- Extracted text:
────────────────────

Meteorology By Aristotle

Let A be a hemisphere resting on the circle of the horizon, let its
centre be K and let H be another point appearing on the horizon. Then,
if the lines that fall in a cone from K have HK as their axis, and,
K and M being joined, the lines KM are reflected from the hemisphere
to H over the greater angle, the lines from K will fall on the circumference
of a circle. If the reflection takes place when the luminous body
is rising or setting the segment of the circle above the earth which
is cut off by the horizon will be a semi-circle; if the luminous body
is above the horizon it will always be less than a semicircle, and
it will be smallest when the luminous body culminates. First let the
luminous body be appearing on the horizon at the point H, and let
KM be reflected to H, and let the plane in which A is, determined
by the triangle HKM, be produced. Then the section of the sphere will
be a great circle. Let it be A (for it makes no difference which of
the planes passing through the line HK and determined by the triangle
KMH is produced). Now the lines drawn from H and K to a point on the
semicircle A are in a certain ratio to one another, and no lines drawn
from the same points to another point on that semicircle can have
the same ratio. For since both the points H and K and the line KH
are given, the line MH will be given too; consequently the ratio of
the line MH to the line MK will be given too. So M will touch a given
circumference. Let this be NM. Then the intersection of the circumferences
is given, and the same ratio cannot hold between lines in the same
plane drawn from the same points to any other circumference but MN.

────────────────────

- Written exercise A: Render the records from the line containing "Locate an element on the screen. Image" through the end of the records as a Markdown table with the columns Row and Line, leaving out blank lines.
The Meteorology passage above has nothing to do with the records that follow.

- Exercise materials:
────────────────────

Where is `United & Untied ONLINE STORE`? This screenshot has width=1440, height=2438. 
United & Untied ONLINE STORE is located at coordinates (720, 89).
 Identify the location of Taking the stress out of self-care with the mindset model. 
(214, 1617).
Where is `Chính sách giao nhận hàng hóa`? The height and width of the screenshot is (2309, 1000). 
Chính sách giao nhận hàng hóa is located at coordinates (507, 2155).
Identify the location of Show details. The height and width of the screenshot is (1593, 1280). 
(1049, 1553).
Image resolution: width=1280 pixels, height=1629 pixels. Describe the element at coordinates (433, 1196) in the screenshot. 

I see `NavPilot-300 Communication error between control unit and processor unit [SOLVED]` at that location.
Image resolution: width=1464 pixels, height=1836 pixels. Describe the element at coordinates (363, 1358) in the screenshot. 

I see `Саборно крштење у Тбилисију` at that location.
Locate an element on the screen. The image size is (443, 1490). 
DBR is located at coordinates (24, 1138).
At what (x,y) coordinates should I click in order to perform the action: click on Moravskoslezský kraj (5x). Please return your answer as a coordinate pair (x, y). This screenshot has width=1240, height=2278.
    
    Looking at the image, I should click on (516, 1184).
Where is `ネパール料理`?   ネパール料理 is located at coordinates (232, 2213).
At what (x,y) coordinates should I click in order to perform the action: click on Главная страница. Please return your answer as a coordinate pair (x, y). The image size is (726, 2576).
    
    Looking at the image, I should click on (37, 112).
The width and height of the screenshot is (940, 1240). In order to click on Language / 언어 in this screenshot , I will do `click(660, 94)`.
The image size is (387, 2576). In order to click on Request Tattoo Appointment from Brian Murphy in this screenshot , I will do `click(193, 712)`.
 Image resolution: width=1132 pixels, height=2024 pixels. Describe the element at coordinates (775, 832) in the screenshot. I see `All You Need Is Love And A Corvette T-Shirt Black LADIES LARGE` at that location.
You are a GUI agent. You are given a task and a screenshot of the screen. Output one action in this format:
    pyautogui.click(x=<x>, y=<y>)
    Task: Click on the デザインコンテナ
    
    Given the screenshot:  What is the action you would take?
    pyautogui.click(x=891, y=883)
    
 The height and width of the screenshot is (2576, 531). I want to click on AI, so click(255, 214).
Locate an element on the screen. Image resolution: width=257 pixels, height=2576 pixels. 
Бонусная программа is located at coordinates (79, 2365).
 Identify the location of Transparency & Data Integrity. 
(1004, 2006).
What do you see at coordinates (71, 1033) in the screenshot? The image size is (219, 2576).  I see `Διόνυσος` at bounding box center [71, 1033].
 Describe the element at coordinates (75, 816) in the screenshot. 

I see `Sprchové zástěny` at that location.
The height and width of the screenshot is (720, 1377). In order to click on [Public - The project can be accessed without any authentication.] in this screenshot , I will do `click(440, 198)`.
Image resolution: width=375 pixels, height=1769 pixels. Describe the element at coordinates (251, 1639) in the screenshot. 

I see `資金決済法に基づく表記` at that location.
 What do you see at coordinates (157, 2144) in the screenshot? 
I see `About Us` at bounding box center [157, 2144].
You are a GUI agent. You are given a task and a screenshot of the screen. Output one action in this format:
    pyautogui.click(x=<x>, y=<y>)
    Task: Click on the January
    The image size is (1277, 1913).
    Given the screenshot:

────────────────────

- Written exercise B:
Answer these questions from the Meteorology passage:
(i) What point is named as the centre of hemisphere A?
(ii) What is the segment of the circle above the earth when the luminous body is rising or setting?
(iii) What name is given to the circumference that M will touch?

- Exercise result A:
| Row | Line |
|---|---|
| 1 | Locate an element on the screen. Image resolution: width=257 pixels, height=2576 pixels.  |
| 2 | Бонусная программа is located at coordinates (79, 2365). |
| 3 |  Identify the location of Transparency & Data Integrity.  |
| 4 | (1004, 2006). |
| 5 | What do you see at coordinates (71, 1033) in the screenshot? The image size is (219, 2576).  I see `Διόνυσος` at bounding box center [71, 1033]. |
| 6 |  Describe the element at coordinates (75, 816) in the screenshot.  |
| 7 | I see `Sprchové zástěny` at that location. |
| 8 | The height and width of the screenshot is (720, 1377). In order to click on [Public - The project can be accessed without any authentication.] in this screenshot , I will do `click(440, 198)`. |
| 9 | Image resolution: width=375 pixels, height=1769 pixels. Describe the element at coordinates (251, 1639) in the screenshot.  |
| 10 | I see `資金決済法に基づく表記` at that location. |
| 11 |  What do you see at coordinates (157, 2144) in the screenshot?  |
| 12 | I see `About Us` at bounding box center [157, 2144]. |
| 13 | You are a GUI agent. You are given a task and a screenshot of the screen. Output one action in this format: |
| 14 |     pyautogui.click(x=<x>, y=<y>) |
| 15 |     Task: Click on the January |
| 16 |     The image size is (1277, 1913). |
| 17 |     Given the screenshot: |

- Exercise result B:
(i) K
(ii) A semicircle
(iii) NM